Словом, поздравляю Вас, дорогой Юлиан Григорьич!

Когда Вы приедете в Москву? Степа встретил какую-то саратовскую жительницу, которая сказала, что Вы собираетесь скоро приехать. Правда ли это? Если да, пожалуйста, не скрывайтесь, как это бывало иногда. Мы очень соскучились и будем очень рады, если Вы поживете у нас.

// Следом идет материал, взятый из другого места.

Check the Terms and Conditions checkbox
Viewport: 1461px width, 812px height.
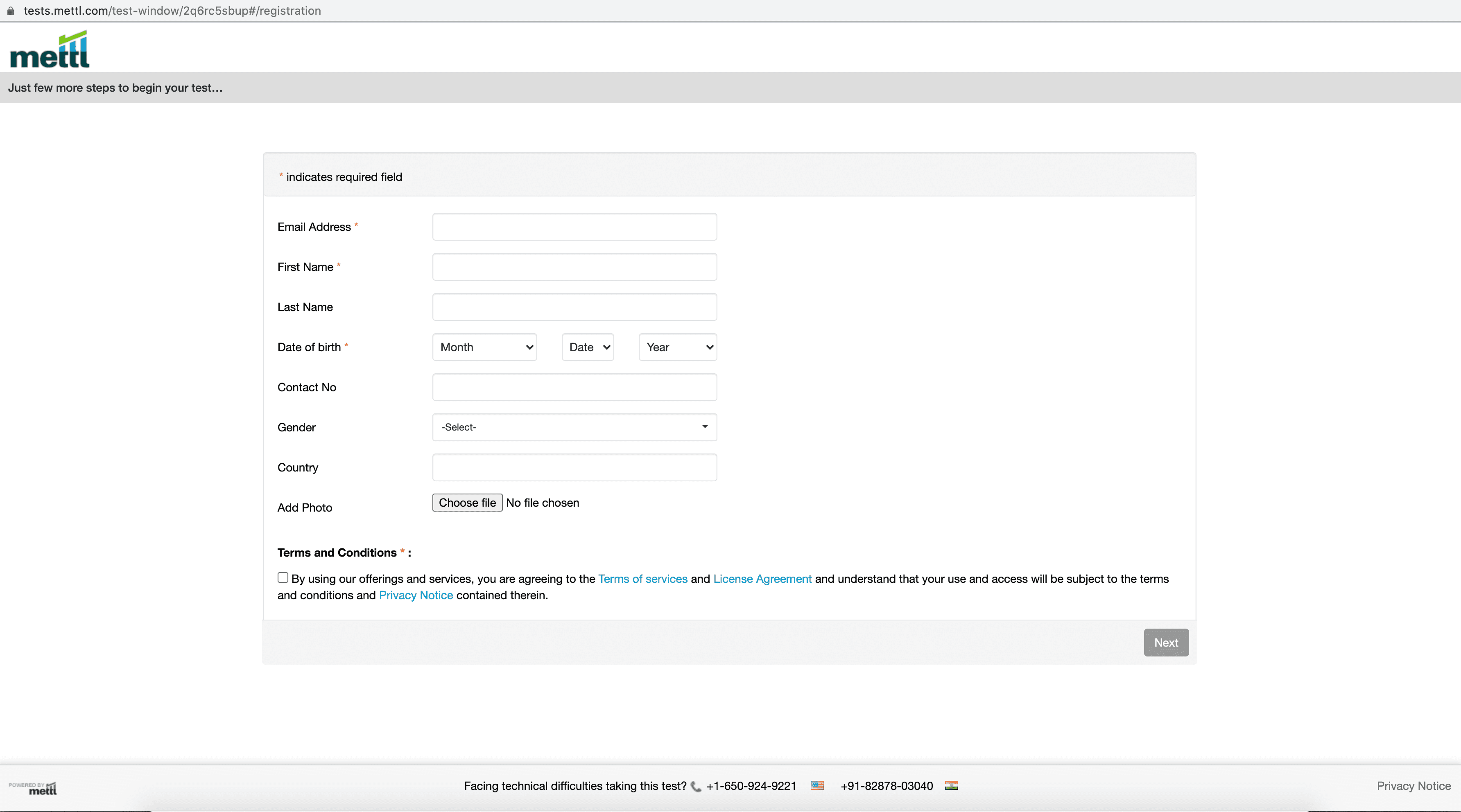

Я взял да и написал пьесу. То есть я написал ее еще осенью, а сейчас переписал — и сам не знаю, что получилось. Акимов заинтересовался ею и хочет ставить. Сюжет — современный, герои — археологи. Роман (обе части) выходит на днях.

Ваш В. Каверин


Комментарий:

Я заинтересовался берестяными грамотами и поехал в Новгород, где они были найдены. Мне хотелось ознакомиться с делом на месте. Поездка была необычайно интересной, а работа археологов — увлекательной и азартной. Моим спутником был известный ученый, знаток археологии Москвы Михаил Григорьевич Рабинович. В основе пьесы, которая называлась «Утро дней», лежал подлинный эпизод. Ею заинтересовались и в Ленинграде, и в Москве (Театр комедии Н. П. Акимова и МХАТ), но поставлена она была только в семидесятых годах, слегка переделанная для телевизионного экрана.


<1954>

Дорогой Юлиан Григорьевич,

большое Вам спасибо за советы. Я написал для «Литературки» как сумел, но боюсь, что не пойдет — слишком мемуарно, «лично». Ответа еще нет, но я почти не сомневаюсь в отрицательном. Тогда, возможно, будет чья-нибудь другая статья. В «Огоньке» будет портрет и маленькая статейка Антокольского.

Зато вечер будет, надеюсь, хороший. 19-го, в Доме литераторов. Председатель — Вс. Иванов, мое вступительное слово, потом Эренбург, Антокольский, Шкловский, Андроников, Бонди. И концерт будет хороший. Жаль, что все еще болен Журавлев.

Словом, делается все возможное. Но, конечно, если бы Вы, были в Москве — всему, что делается, было бы придано правильное направление — вновь поднять, прояснить, поставить на должное место имя Юрия Николаевича. Пьесу Ю. Н. я перепечатал и попробую сперва отдать в «Новый мир», а потом — в двухтомник.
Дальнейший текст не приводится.